Task brief>
Write out the data again in full, exactly as it reads.

Extracted records>
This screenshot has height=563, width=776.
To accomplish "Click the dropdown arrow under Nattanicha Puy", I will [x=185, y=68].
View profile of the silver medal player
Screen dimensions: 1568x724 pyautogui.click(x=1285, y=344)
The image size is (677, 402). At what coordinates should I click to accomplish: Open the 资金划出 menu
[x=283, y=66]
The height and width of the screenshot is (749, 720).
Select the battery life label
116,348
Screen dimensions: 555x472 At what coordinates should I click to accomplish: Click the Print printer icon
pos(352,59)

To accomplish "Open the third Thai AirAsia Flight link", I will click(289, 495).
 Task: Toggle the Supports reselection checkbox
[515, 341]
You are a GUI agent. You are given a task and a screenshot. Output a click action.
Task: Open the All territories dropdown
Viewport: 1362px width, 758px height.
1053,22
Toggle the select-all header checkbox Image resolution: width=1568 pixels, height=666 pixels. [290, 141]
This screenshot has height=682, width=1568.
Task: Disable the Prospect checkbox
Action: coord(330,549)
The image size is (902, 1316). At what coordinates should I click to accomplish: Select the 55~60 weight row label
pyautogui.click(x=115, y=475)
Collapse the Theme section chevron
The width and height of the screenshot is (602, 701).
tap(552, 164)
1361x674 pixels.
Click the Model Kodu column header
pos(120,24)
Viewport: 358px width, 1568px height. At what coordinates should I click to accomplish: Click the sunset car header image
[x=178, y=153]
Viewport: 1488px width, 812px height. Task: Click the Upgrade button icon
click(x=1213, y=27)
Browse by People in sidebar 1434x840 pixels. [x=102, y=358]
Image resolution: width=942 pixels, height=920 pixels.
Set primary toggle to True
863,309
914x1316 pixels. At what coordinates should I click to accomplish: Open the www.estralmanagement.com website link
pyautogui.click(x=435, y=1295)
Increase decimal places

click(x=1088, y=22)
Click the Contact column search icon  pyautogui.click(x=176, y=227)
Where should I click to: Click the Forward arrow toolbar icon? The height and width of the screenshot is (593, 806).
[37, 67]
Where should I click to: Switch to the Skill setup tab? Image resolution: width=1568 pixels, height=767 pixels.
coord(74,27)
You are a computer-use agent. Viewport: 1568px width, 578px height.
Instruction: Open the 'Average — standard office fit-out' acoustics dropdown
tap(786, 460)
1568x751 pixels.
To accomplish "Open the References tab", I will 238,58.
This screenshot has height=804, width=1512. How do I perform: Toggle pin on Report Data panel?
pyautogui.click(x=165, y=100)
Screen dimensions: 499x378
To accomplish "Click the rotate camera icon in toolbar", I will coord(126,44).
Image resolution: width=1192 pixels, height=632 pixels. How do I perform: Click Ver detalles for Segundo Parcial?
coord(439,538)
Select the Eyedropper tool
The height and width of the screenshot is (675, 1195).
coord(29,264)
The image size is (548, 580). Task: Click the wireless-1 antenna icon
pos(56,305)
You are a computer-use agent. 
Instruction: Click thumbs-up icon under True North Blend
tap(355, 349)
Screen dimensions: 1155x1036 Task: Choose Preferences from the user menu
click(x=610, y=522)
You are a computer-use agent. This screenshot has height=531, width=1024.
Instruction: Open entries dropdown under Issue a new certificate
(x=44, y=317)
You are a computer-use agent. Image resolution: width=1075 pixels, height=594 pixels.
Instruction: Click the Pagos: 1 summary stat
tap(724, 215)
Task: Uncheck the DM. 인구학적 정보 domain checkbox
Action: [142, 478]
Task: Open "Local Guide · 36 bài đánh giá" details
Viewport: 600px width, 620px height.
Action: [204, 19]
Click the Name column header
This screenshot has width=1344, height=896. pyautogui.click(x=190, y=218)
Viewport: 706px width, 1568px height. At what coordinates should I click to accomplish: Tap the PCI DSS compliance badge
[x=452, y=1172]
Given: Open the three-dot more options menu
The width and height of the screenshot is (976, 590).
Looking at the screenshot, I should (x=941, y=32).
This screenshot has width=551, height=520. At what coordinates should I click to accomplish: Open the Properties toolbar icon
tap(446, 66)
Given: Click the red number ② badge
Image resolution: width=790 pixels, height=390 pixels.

Response to this task>
This screenshot has height=563, width=776.
To accomplish "Click the dropdown arrow under Nattanicha Puy", I will [x=185, y=68].
View profile of the silver medal player
Screen dimensions: 1568x724 pyautogui.click(x=1285, y=344)
The image size is (677, 402). At what coordinates should I click to accomplish: Open the 资金划出 menu
[x=283, y=66]
The height and width of the screenshot is (749, 720).
Select the battery life label
116,348
Screen dimensions: 555x472 At what coordinates should I click to accomplish: Click the Print printer icon
pos(352,59)

To accomplish "Open the third Thai AirAsia Flight link", I will click(289, 495).
 Task: Toggle the Supports reselection checkbox
[515, 341]
You are a GUI agent. You are given a task and a screenshot. Output a click action.
Task: Open the All territories dropdown
Viewport: 1362px width, 758px height.
1053,22
Toggle the select-all header checkbox Image resolution: width=1568 pixels, height=666 pixels. [290, 141]
This screenshot has height=682, width=1568.
Task: Disable the Prospect checkbox
Action: coord(330,549)
The image size is (902, 1316). At what coordinates should I click to accomplish: Select the 55~60 weight row label
pyautogui.click(x=115, y=475)
Collapse the Theme section chevron
The width and height of the screenshot is (602, 701).
tap(552, 164)
1361x674 pixels.
Click the Model Kodu column header
pos(120,24)
Viewport: 358px width, 1568px height. At what coordinates should I click to accomplish: Click the sunset car header image
[x=178, y=153]
Viewport: 1488px width, 812px height. Task: Click the Upgrade button icon
click(x=1213, y=27)
Browse by People in sidebar 1434x840 pixels. [x=102, y=358]
Image resolution: width=942 pixels, height=920 pixels.
Set primary toggle to True
863,309
914x1316 pixels. At what coordinates should I click to accomplish: Open the www.estralmanagement.com website link
pyautogui.click(x=435, y=1295)
Increase decimal places

click(x=1088, y=22)
Click the Contact column search icon  pyautogui.click(x=176, y=227)
Where should I click to: Click the Forward arrow toolbar icon? The height and width of the screenshot is (593, 806).
[37, 67]
Where should I click to: Switch to the Skill setup tab? Image resolution: width=1568 pixels, height=767 pixels.
coord(74,27)
You are a computer-use agent. Viewport: 1568px width, 578px height.
Instruction: Open the 'Average — standard office fit-out' acoustics dropdown
tap(786, 460)
1568x751 pixels.
To accomplish "Open the References tab", I will 238,58.
This screenshot has height=804, width=1512. How do I perform: Toggle pin on Report Data panel?
pyautogui.click(x=165, y=100)
Screen dimensions: 499x378
To accomplish "Click the rotate camera icon in toolbar", I will coord(126,44).
Image resolution: width=1192 pixels, height=632 pixels. How do I perform: Click Ver detalles for Segundo Parcial?
coord(439,538)
Select the Eyedropper tool
The height and width of the screenshot is (675, 1195).
coord(29,264)
The image size is (548, 580). Task: Click the wireless-1 antenna icon
pos(56,305)
You are a computer-use agent. 
Instruction: Click thumbs-up icon under True North Blend
tap(355, 349)
Screen dimensions: 1155x1036 Task: Choose Preferences from the user menu
click(x=610, y=522)
You are a computer-use agent. This screenshot has height=531, width=1024.
Instruction: Open entries dropdown under Issue a new certificate
(x=44, y=317)
You are a computer-use agent. Image resolution: width=1075 pixels, height=594 pixels.
Instruction: Click the Pagos: 1 summary stat
tap(724, 215)
Task: Uncheck the DM. 인구학적 정보 domain checkbox
Action: [142, 478]
Task: Open "Local Guide · 36 bài đánh giá" details
Viewport: 600px width, 620px height.
Action: [204, 19]
Click the Name column header
This screenshot has width=1344, height=896. pyautogui.click(x=190, y=218)
Viewport: 706px width, 1568px height. At what coordinates should I click to accomplish: Tap the PCI DSS compliance badge
[x=452, y=1172]
Given: Open the three-dot more options menu
The width and height of the screenshot is (976, 590).
Looking at the screenshot, I should (x=941, y=32).
This screenshot has width=551, height=520. At what coordinates should I click to accomplish: Open the Properties toolbar icon
tap(446, 66)
Given: Click the red number ② badge
Image resolution: width=790 pixels, height=390 pixels.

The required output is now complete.